Sprint today also unveiled the Dell Inspiron Mini 10, the first netbook available from Sprint. The Atom-powered Netbook is now available at select Sprint Stores throughout the Twin Cities for just $199.99 with activation on a Sprint Mobile Broadband plan and a two-year service agreement, after a $100 mail-in rebate. It features an embedded EV-DO data card — but no WiMAX.

It follows moves by AT&T in April and Verizon in May to offer netbooks for as low as $49.99.

Samsung’s Moment is also coming to Sprint. It features a slide-out QWERTY keyboard, AMOLED screen and Android inside. It costs $179.99 after rebates (with a two-year commitment).

Motorola says it has shipped 10,000 Mobile WiMAX standard base stations, a 40 percent compound annual growth rate since Motorola’s first WiMAX access points were shipped in 2007. In September, 2009, Motorola announced it has shipped over one million WiMAX CPE device.

There are now 4 million worldwide BWA/WiMAX subscribers, says Maravedis, with 45 new devices obtained WiMAX Forum certification from June to September 2009, including 18 notebooks, 4 cards, 12 USB dongles, and 3 chipsets, among other devices.

Motorola’s WiMAX portfolio includes a variety of solutions with different coverage and capacity. In the licensed 2.3GHz, 2.5GHz, and 3.5GHz bands, Motorola is currently shipping include the WAP 400 with 2×2 antenna technology and the WAP 450 – a higher power 2×2 unit. In addition, the WAP 800 in the 3.5GHz has the versatility to support both coverage and capacity models with 4×8 beam-forming antenna technology.

The WAP 800 uses antenna arrays to control the direction and shape of the radiation pattern — steering and forming the beam to provide an optimal radiation pattern focused in the direction

The recently announced 4×4 WAP 650, which the company says is an easy field upgrade from the WAP 450, and offers operators 30 percent reduction in total cost of ownership compared to average 2×2 base stations, by using more MIMO antennas for better coverage.

Each new generation of the WAP product line is designed with improved energy efficiency. Motorola says there is a more than 100 percent relative energy efficiency improvement from the first to second generation radio frequency (RF) unit, enabling cost-effective solar and wind-powered installations.

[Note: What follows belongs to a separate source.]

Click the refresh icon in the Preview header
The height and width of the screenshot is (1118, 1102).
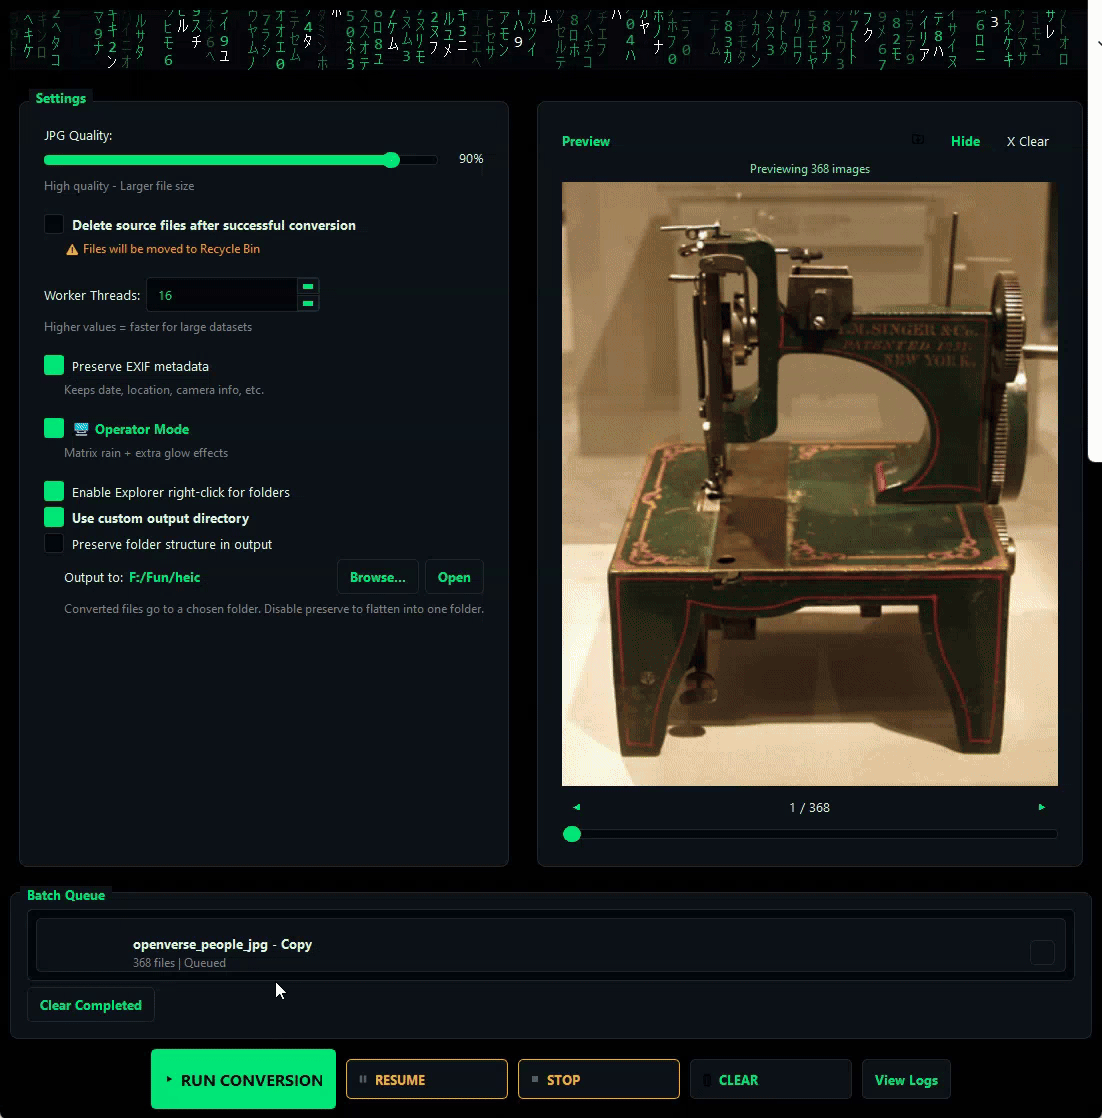pos(917,141)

Motorola claims more than 35 WiMAX contracts in every region of the world, in 2.3 GHz, 2.5 GHz, and 3.5 GHz, including a recently announced deal with Imagine in Ireland.

Clearwire International, and Taiwan’s Tatung InfoComm and VMAX have for the first time demonstrated mobile WiMax global roaming, the WiMax Forum said on Monday.

The demonstration was done at the WiMax Forum Member Conference in Taipei. It used a USB (Universal Serial Bus) modem, a username and password from Clearwire to gain access to both Tatung InfoComm’s and VMAX’s respective WiMax networks in Taiwan. The operators talked to each other via Aicent, a third-party roaming exchange provider. Other companies participating in the demos include Samsung, Futureinfonet, Alcatel-Lucent and Bridgewater Systems.

Unlike its cellular rivals, WiMax does not have roaming specified in the IEEE standards, explains Clearwire’s International’s president Barry West in this Light Reading video. West wants WiMax to get to the “same position” as GSM roaming, whereby any GSM device can be used on any GSM network in the world.

Clearwire’s international roaming deal means that someone using Sprint’s USB WiMAX modem, for example, could seamlessly roam to other WiMAX networks, explains Unstrung. Clearwire has also signed agreements with WiMAX operators UQ Communications of Japan and Yota of Russia for WiMAX roaming between the operators.

WiMAX Roaming.org, under the auspices of WiMAX Forum, provides a forum for working out roaming standards. Roaming may also be applied when Comcast or Time Warner WiMAX users in the United States venture into other regions that are served by other providers such as Clear or Sprint.